CURATIVE ADMISSIBILITY
1. The doctrine of curative admissibility allows a party to introduce otherwise inadmissible
evidence to answer the opposing party’s previous introduction of inadmissible evidence.
A party who first introduces either irrelevant or incompetent evidence cannot complain
of the subsequent admission of similar evidence from the adverse party relating to the
same subject matter. Conversely, the doctrine should not be invoked where evidence
was properly admitted.
MISCELLANEOUS DOCTRINES
1. Falsus in uno, falsus in omnibus - false in one thing, false in everything. It is particularly
applied to the testimony of a witness who may be considered unworthy of belief as to
all the rest of his evidence if he is shown to have testified falsely in one detail.

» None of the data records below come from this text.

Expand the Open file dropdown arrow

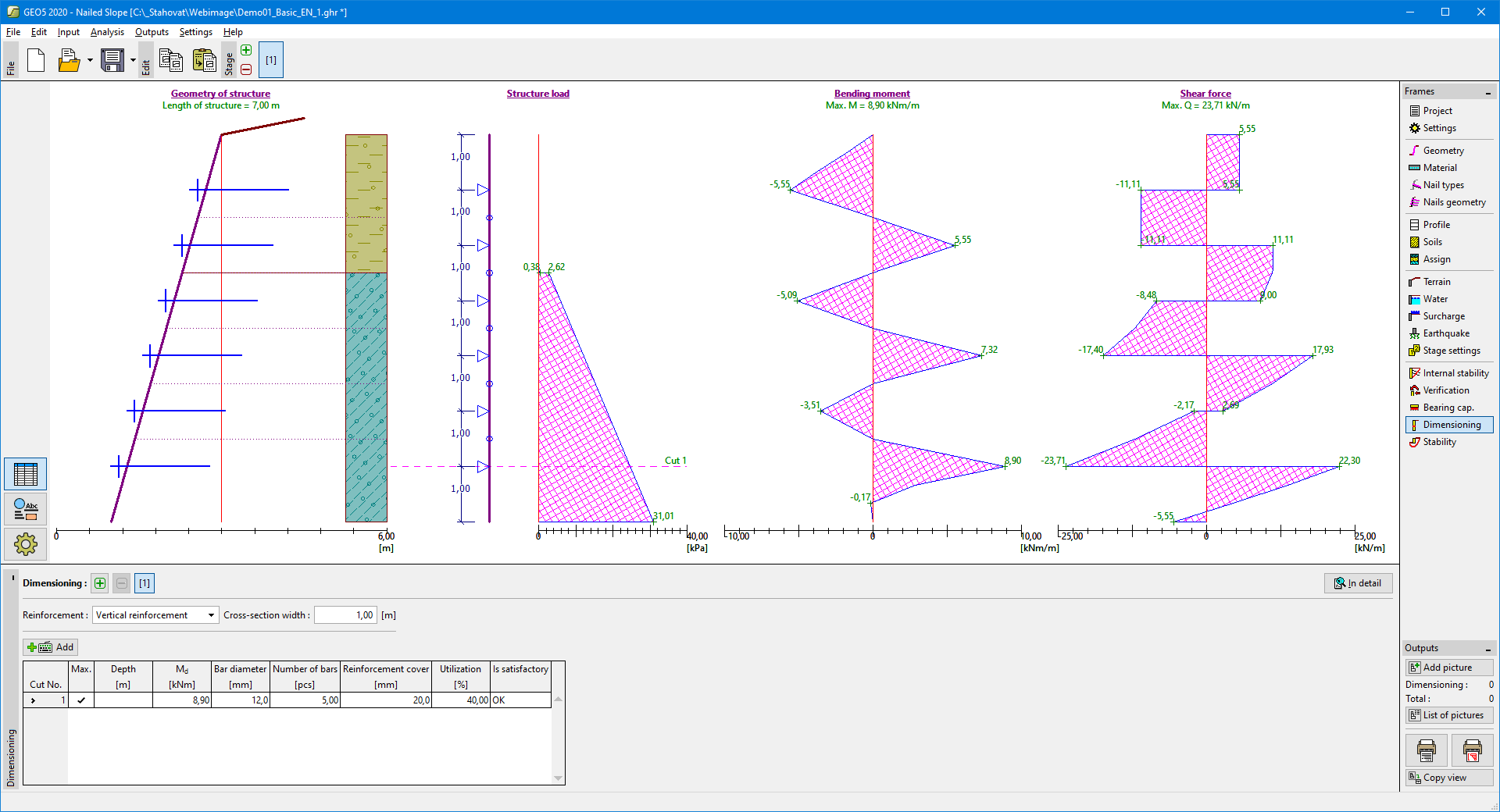pyautogui.click(x=90, y=60)
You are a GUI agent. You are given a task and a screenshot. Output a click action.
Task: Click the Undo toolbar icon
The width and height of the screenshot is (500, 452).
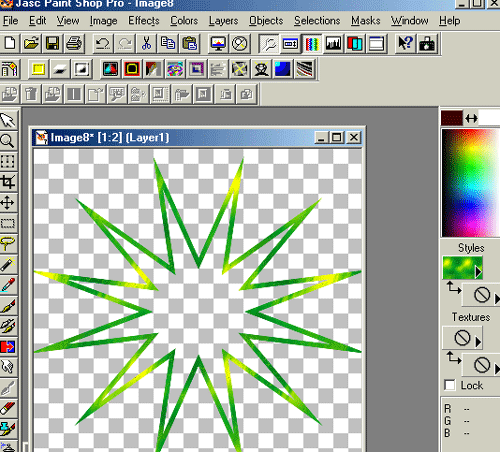[x=103, y=44]
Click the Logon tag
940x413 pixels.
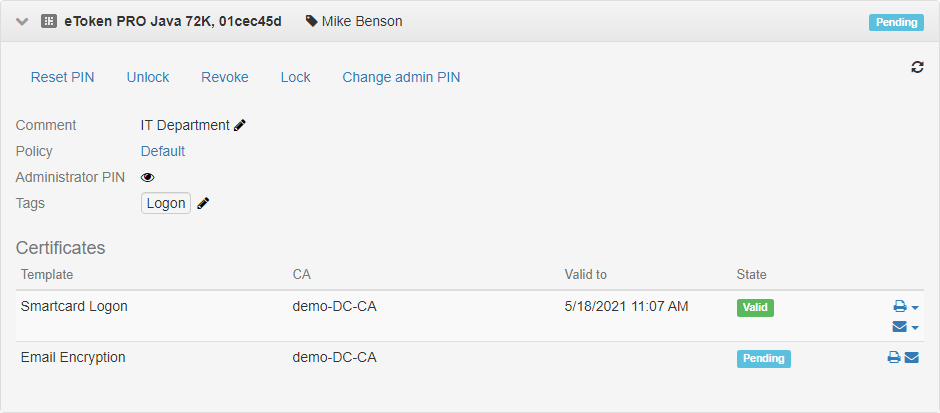click(x=166, y=203)
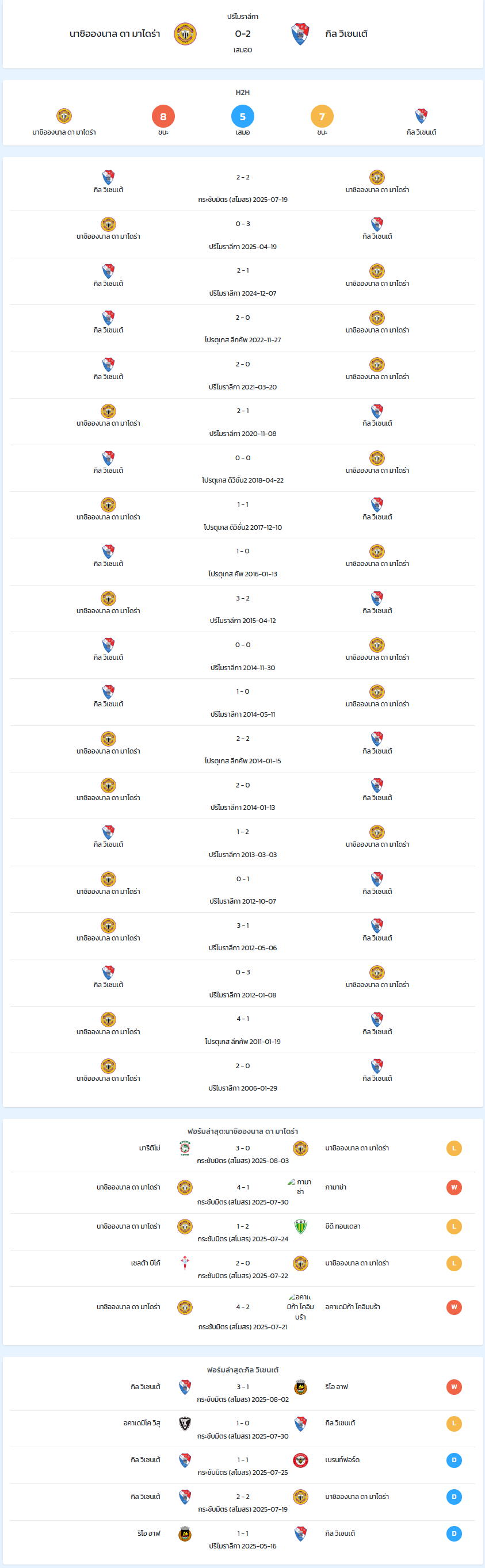Screen dimensions: 485x1568
Task: Click the Brentford club logo
Action: [x=300, y=1460]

- The maxim is not an absolute rule of law and is, in fact, rarely applied in
modern jurisprudence. It deals only with the weight of evidence and is
not a positive rule of law. The rule is not an inflexible one of universal
application. Modern trend of jurisprudence favors more flexibility when
the testimony of a witness may be partly believed and partly
disbelieved depending on the corroborative evidence presented at the
trial.
2. Alibi – the defense of alibi is inherently weak and must be rejected when the identity of
the accused is satisfactorily and categorically established by the eyewitnesses to the
offense, especially when such eyewitnesses have no ill-motive to testify falsely. Positive
identification prevails over alibi since the latter can be easily fabricated and is inherently
unreliable
a. Alibi is not always false and without merit. Sometimes, the fact that the accused
was somewhere else may just be the plain and unvarnished truth. But to be
exonerating, the defense of alibi must be so airtight that it would not admit of no
exception.
b. While the defense of alibi is by nature a weak one, it assumes significance and
strength where the evidence for the prosecution is also intrinsically weak. The
rule that alibi is a weak defense has never been intended to change the burden
of proof in criminal cases.
c. For the defense of alibi to prosper, the requirements of time and place must be
strictly met. It is not enough to prove that the accused was somewhere else
when the crime was committed, but he must also demonstrate by clear and
convincing evidence that it was physically impossible for him to have been at the
scene of the crime at the time the same was committed.
3. FRAME-UP
a. The defense of frame-up is not looked upon with favor due to its being
conveniently concocted.
4. DELAY AND INITIAL RELUCTANCE IN REPORTING A CRIME
a. It is settled that the delay in the filing of a complaint before the proper
authorities would not impair the credibility of the complainant if such delay is
satisfactorily explained.
5. FLIGHT OR NON-FLIGHT
a. Flight per se is not synonymous with guilt. However, when flight is unexplained,
it is a circumstance from which an inference of guilt may be drawn.
6. RECANTATION
a. A recantation does not necessarily cancel an earlier declaration. The rule is
settled that in cases where the previous testimony is retracted and a subsequent
different, if not contrary, testimony is made by the same witness, the test to
decide which testimony to believe is one of comparison coupled with the
application of the general rules of evidence.